Las calles se ponían cada vez más vivas, y al llegar a la principal se podía ver pasar a todo tipo de personajes, desde los más elegantes hasta los más roñosos, todos buscando dónde comenzar la gira. La noche era joven, así que pronto se llenaría todavía más.

Contempló el cartel de neón con nostalgia. Estaba agotado, pero había llegado. Parecía que hacía añares no entraba al Magia Negra.

Había estado tan ocupado con los estudios y ese mundo, y esos amigos de mierda y esa novia de mierda de ese mundo universitario de mierda. Hasta que todo acabó aparatosamente cuando la muy trola le metió los cuernos a lo grande abriendo las piernas con uno de sus mejores amigos... Dos perversos hijos de puta.

Entonces, con el corazón aplastado, se había sumido en una especie de letargo, un largo sueño de varios meses —aunque más parecido a una pesadilla—, durante el cual había dejado todo lo que alguna vez le interesó, para dedicarse de lleno a pasar las horas con la mirada perdida y sobreviviendo con lo mínimo.
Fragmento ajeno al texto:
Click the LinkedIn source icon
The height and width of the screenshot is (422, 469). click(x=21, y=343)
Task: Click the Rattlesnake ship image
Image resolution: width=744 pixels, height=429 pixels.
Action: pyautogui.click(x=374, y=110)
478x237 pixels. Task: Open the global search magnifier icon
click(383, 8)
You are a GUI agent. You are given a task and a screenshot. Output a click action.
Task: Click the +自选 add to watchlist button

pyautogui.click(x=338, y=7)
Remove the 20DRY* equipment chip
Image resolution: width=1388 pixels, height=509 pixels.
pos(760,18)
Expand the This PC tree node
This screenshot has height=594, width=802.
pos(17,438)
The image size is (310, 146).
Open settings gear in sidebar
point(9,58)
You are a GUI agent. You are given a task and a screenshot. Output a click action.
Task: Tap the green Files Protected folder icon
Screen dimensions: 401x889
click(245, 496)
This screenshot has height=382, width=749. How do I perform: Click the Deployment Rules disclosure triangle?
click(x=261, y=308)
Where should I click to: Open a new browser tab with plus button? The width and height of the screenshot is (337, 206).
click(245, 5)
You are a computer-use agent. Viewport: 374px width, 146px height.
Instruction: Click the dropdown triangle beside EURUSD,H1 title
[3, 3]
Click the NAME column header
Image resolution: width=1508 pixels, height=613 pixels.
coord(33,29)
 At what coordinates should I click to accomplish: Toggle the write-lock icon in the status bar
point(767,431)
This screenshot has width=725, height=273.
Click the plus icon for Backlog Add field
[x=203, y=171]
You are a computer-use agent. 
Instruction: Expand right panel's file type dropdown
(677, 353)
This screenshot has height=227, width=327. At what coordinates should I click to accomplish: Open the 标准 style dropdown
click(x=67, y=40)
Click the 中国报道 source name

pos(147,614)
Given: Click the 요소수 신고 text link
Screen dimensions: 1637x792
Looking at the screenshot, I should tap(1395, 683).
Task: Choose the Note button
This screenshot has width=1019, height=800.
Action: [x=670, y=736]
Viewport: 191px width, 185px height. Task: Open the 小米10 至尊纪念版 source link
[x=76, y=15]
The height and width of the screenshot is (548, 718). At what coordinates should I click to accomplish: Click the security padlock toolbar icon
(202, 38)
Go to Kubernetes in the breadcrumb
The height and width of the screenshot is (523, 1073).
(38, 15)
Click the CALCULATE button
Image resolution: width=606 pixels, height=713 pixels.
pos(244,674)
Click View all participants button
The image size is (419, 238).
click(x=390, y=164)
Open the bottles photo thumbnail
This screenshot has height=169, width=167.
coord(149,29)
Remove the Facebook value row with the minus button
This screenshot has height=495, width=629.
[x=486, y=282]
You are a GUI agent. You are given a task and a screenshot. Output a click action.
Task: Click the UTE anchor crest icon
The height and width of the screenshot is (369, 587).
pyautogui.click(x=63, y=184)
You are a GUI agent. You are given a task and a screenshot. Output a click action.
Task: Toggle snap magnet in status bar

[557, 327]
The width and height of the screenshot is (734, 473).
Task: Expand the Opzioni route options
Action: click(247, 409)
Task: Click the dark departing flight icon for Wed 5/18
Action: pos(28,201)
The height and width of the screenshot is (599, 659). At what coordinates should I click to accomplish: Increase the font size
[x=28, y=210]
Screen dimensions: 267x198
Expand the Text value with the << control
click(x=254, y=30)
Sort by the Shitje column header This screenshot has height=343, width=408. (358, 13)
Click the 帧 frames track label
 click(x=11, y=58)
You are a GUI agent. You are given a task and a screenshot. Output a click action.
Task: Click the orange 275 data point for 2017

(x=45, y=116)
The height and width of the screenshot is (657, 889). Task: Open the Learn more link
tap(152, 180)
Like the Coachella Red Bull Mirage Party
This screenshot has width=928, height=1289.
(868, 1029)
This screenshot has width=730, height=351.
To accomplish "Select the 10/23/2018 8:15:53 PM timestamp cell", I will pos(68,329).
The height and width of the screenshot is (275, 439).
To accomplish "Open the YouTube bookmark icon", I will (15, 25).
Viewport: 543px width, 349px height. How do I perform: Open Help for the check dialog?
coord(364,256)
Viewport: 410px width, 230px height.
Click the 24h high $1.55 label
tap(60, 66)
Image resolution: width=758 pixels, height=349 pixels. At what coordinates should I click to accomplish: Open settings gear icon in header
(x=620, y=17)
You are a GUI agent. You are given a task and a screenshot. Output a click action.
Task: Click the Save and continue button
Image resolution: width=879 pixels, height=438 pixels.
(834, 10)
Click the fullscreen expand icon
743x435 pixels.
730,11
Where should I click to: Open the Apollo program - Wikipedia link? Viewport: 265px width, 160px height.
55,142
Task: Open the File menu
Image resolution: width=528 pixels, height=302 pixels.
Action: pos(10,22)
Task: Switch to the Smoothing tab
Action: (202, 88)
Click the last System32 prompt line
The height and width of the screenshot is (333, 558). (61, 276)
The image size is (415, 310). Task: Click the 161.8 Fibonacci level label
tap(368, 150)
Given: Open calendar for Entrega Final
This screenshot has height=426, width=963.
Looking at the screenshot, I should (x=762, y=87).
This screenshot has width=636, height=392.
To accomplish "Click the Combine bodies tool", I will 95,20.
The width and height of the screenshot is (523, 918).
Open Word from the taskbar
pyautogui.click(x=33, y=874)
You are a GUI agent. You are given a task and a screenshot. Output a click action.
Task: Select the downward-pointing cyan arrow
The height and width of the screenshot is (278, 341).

Había comenzado a salir lentamente de ese sopor hacía unas pocas semanas atrás, ayudado por los sacudones del señor Ramírez... Y con el gran sacudón que acababa de dejarlo en la calle, ahora sí, era hora de despertarse.

El Magia Negra era un bar de mala muerte, pero estaba ubicado en la parte movida de San Aurelio, así que se llenaba bastante. Nunca faltaban los borrachos de siempre ni los drogones que se entretenían en la parte de atrás, así que se dispuso a entrar por allí, seguro de que sería más probable encontrar a Alan de ese lado.

Se metió por el callejón que daba a la parte trasera del bar y observó con atención: la luz mortecina y parpadeante iluminaba a duras penas a todos los presentes, que reían, fumaban y bebían su cerveza en enormes vasos descartables; pero ninguno era su amigo. Un poco desesperanzado, fue a echar una ojeada dentro.

Al cruzar la puerta notó cómo una ola de humo, olor a alcohol y música lo invadían, y de pronto se sintió energizado y optimista, y decidió que si no encontraba a su amigo igual se quedaría, y se gastaría los últimos billetes que le quedaban para pasar la noche entera bien chupado y tirado en alguna mesa.

Al pasar por la zona de billar divisó a algunos viejos compañeros de jodas nocturnas, que lo reconocieron inmediatamente.

Después de cruzar alegres saludos y explicar qué le había pasado en el ojo, sin dar muchos detalles, resumir el último par de años de su vida en unos diez segundos y repetir el proceso con distintas personas, le contaron que sí, que Alan andaba por ahí, y que probara a ver si lo encontraba en el baño.

Gracias a Dios. Exhaló un largo suspiro de alivio.

Fue hacia allá, deslizándose entre la música, el humo y las carcajadas, y casi chocó con alguien que en ese mismo momento también estaba cruzando la puerta.

—Movete, gil —dijo éste, al tiempo que lo empujaba a un lado sin siquiera mirarlo. Era muy alto y muy flaco, más de lo que recordaba, y, aunque no tuvo tiempo de ver bien sus facciones, esa cabellera naranja era inconfundible: Alan.